El baño fue largo y relajante, aunque la polla no disminuyó de nivel. A un lado y otro de la tina nos acariciábamos y dábamos largas caladas. Terminamos el porro y yo, con el pié, levanté el tapón de la tina. El agua empezó a irse y yo me levanté y la atraje sobre mí. Volví a besarla como al principio. La cargué como a una novia y saliendo del baño la deposité en la cama, viéndola acostada, con las piernas abiertas, dispuesta para mi entrada, pero en lugar de eso, me bajé al mar. Su coño estaba casi en la orilla de la cama, de modo que yo me hinqué en el suelo y mi cabeza quedó a la altura de su templo, y empecé a mamar. Mi lengua recorrió primero sus labios vaginales y hurgó un poco en la entrada de su vagina. Iba de uno a otro, acariciando y succionando, sin prisa y con amor. Luego subí al clítoris, pequeño y rígido para entonces, y lo empecé a besar, a succionar, a acariciar como un niño su paleta. Ella gemía y me decía despacito “que perversito, que perversito eres…”, y a su vigésimo perversito subí y le ensarté el pito, que se deslizó suavemente en su cálida caverna. Fui dibujando ochos con mi cadera, sobre ella, sin dejar de besarla, mientras ella gemía “dame clase, papito, dame clase”. Se vino, finalmente, en medio de agudos grititos.
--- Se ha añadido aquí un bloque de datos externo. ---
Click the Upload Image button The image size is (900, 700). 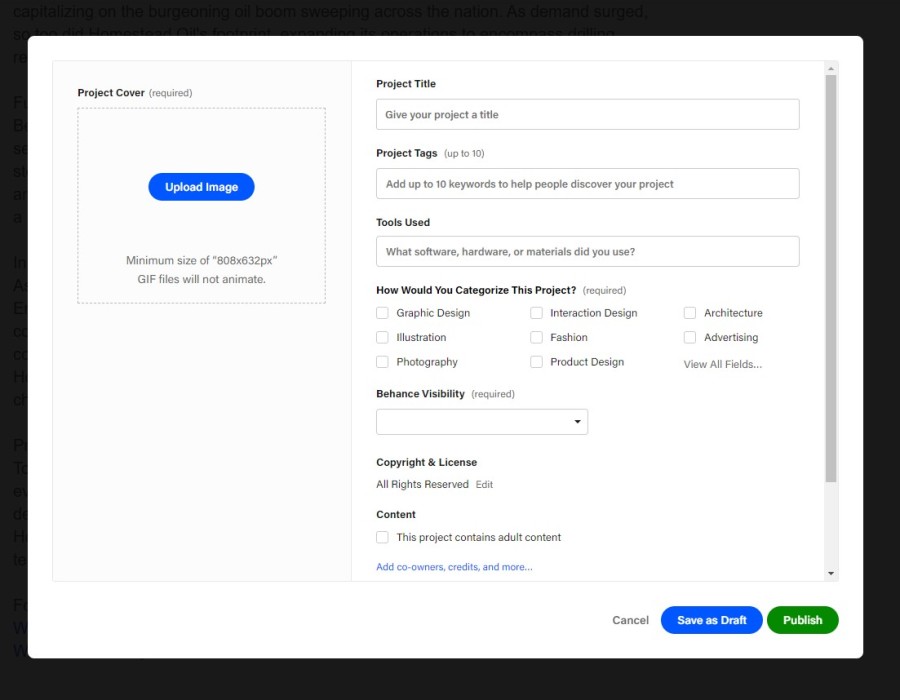pyautogui.click(x=201, y=187)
Me tendí sobre ella, embarrándome de mis propios jugos, mientras le besaba y le mordía las tetas. La viscosidad del semen y la suavidad de su piel fueron parándomela otra vez; pero ella se movió, fue al servibar y sacó dos cervezas, dos más. Me jaló a la tina, que no habíamos vaciado, y me lavó el pene con la chela, que, fría como estaba, hizo que se me encogiera. Entonces me sentó y dijo “quiero más chela”, y me pidió que semiacostado, dejara escurrir muy despacio el líquido de la otra sobre mi estómago, hacia abajo. Cuando terminó la cerveza ya estaba yo firme otra vez, quise pararme, pero ella siguió mamando hasta beberse toda mi leche. Destapó entonces la bañera y abrió las llaves del agua, enjabonándome todo y comiéndome a besos. Recién bañados nos fuimos a acostar y yo la hubiera follado otra vez, pero mi hijo dilecto no respondió. Así que la abracé y pegándome a su culo, me fui quedando dormido.
Al día siguiente me maravillé al despertar con ella al lado, desnuda y despatarrada en la ancha cama. La admiré y la acaricié con mucho cuidado. Abrí un bote de lubricante y empecé a aplicárselo en el coño, y sin despertarla, le fui abriendo el coño y le metí la cabeza de la verga con mucho cuidado. Una vez encarrilada, se la metí de un golpe, aunque me lastimé un poco. Ella dio un gritito y abrió los ojos, y al verme musitó “¿Otra vez ahí, pillín?”.